Byline: Kavita Daswani

HONG KONG — At least one Mango store opens somewhere in the world every few days.
That appears to be a pretty accurate figure, judging by the Spanish fashion chain’s recent activities here.
Early last month, the Barcelona-based women’s label set up in Festival Walk, a busy shopping mall catering to young, middle-income consumers, with a 6,000- square-foot store. Two weeks later Mango opened a 5,300-square-foot outlet in the basement of the Landmark, a more upscale shopping arcade in the city’s Central shopping district.

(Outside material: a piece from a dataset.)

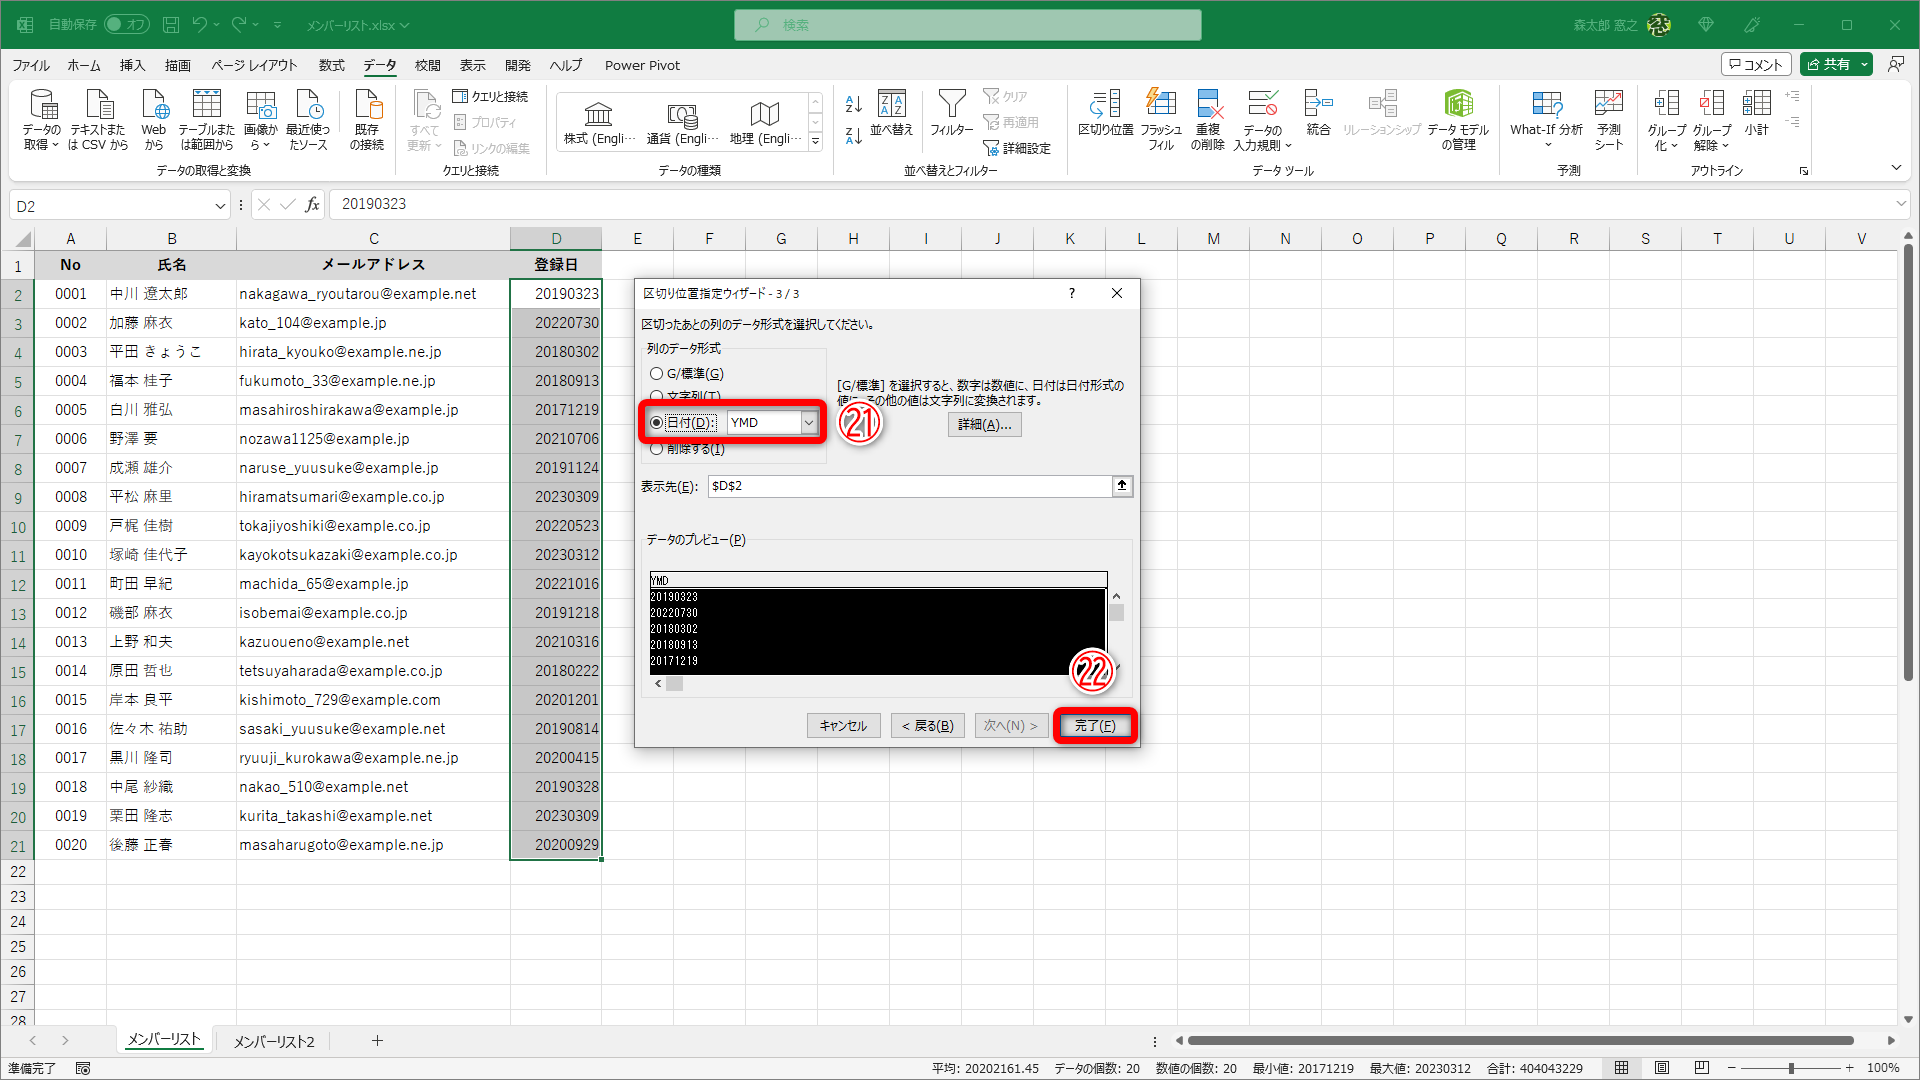Launch What-If 分析 tool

And, in the next three months, it will open a 3,000-square-foot shop in the popular Pacific Place mall, in a space to be vacated by Warner Bros. There will also be a new 3,500-square-foot store in Raffles City, Singapore, opening in April.
Some 16 Mango shops have opened in Japan since 1996, six more are now in Singapore — including its biggest in Asia, a 7,500-square-foot shop in Suntec City — and several others are scattered through Malaysia, Indonesia and Taiwan. The first Mango store in China is slated to open later this year.
“We always thought it would do well here,” said Kesri Singh, general manager of Gagan Hong Kong Ltd., the franchisee for Hong Kong.
Singh said that as the holiday season approached, women were rushing in to buy evening dresses — with lots of sequins, satin, Lurex metallics and corset tops — at unbeatable prices: Mango retails from $25 for a T-shirt to around $300 for leather items (prices are in U.S. dollars).
“It’s young and fashionable and prices are very competitive. And the fit is nice — it works for women in this part of the world,” said Singh.
The company seems to be doing especially well in the Landmark store, where he says “the flow of consumers is better.” Apart from eveningwear, customers were buying pieces from other categories, such as casual, sportswear and dressy. The stores also carry an accessories line.
“People here travel to Europe and would have seen the brand there, so some awareness of the name was always there. For that reason, we were sure it would catch on reasonably fast,” he said.
Singh anticipates that the Landmark store will bring in a turnover of around $1,200 per square foot annually, even at prices that compare with domestic brands such as Esprit and G-2000.
“If a place like Hong Kong can take 30 Esprit stores, or numerous stores like Kookai, I’m sure it can definitely take more Mango stores,” said Singh.